═════ PAGINA
Nelle comunicazioni finalmente consegnate alle Camere dal Ministro Giustizia sul caso Almasri si fa riferimento più volte all’inglese e arabo con cui sono stati trasmessi gli atti; più che problemi di lingua straniera ci aiuta il dialetto napoletano che illumina bene il fine seguito dal governo sul caso: ‘ facimm ammuina’. L’intento dichiarato è quello di rendere non intellegibile una vicenda giuridica che ha invece degli elementi di assoluta chiarezza.
Conviene iniziare dall’incredibile ringraziamento che il ministro degli interni Piantedosi ha rivolto alle forze dell’ordine torinesi che hanno arrestato il libico: ma come? non ha letto il motivo per cui la Corte d’Appello romana ha dovuto scarcerare l’indagato? eppure era in italiano: la Polizia ha proceduto all’arresto d’iniziativa confondendo, si dice, la procedura di estradizione con quella di consegna dell’indagato promossa dalla Corte penale internazionale.
La specifica normativa di rifermento non consentirebbe l’arresto (ma l’assunto non è affatto condiviso) ma predisporrebbe una procedura diversa. Gli agenti che hanno in mano la segnalazione / mandato d’arresto della C.P.I. devono avvisare il Ministro che ‘immediatamente’ (così dice la norma) trasmette gli atti alla Procura della Corte d’appello di Roma che, ove sussistano i presupposti, chiede la carcerazione. Perché i Ministri sorvolano sull’errore procedurale che avrebbe consentito la scarcerazione? …Perché il Procuratore romano, al contrario del Ministro, ha cercato di sanare la situazione chiedendo nelle more l’attivarsi del dicastero della giustizia che però stava riflettendo e traducendo dall’inglese e dall’arabo.
══════════
Trascrivi fedelmente dal testo sul caso Almasri tutto il brano che va da "Nelle comunicazioni finalmente" giù fino a "di assoluta chiarezza.", estremi compresi. I record riportati più avanti non sono necessari.
═════ DATI FORNITI
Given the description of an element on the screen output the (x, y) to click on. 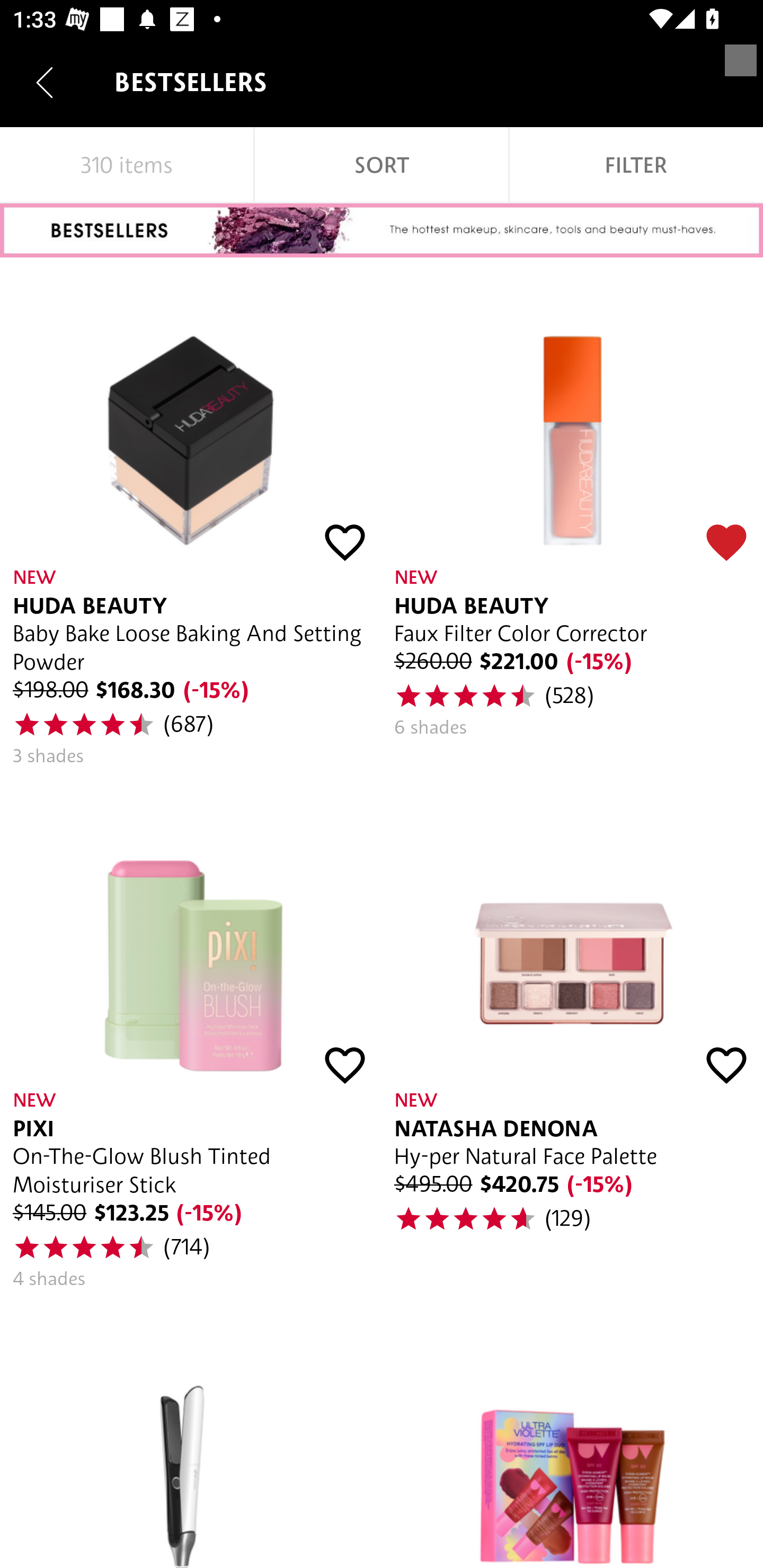
Navigate up (44, 82)
SORT (381, 165)
FILTER (636, 165)
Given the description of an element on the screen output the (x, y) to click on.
══════════
## RISULTATO
Nelle comunicazioni finalmente consegnate alle Camere dal Ministro Giustizia sul caso Almasri si fa riferimento più volte all’inglese e arabo con cui sono stati trasmessi gli atti; più che problemi di lingua straniera ci aiuta il dialetto napoletano che illumina bene il fine seguito dal governo sul caso: ‘ facimm ammuina’. L’intento dichiarato è quello di rendere non intellegibile una vicenda giuridica che ha invece degli elementi di assoluta chiarezza.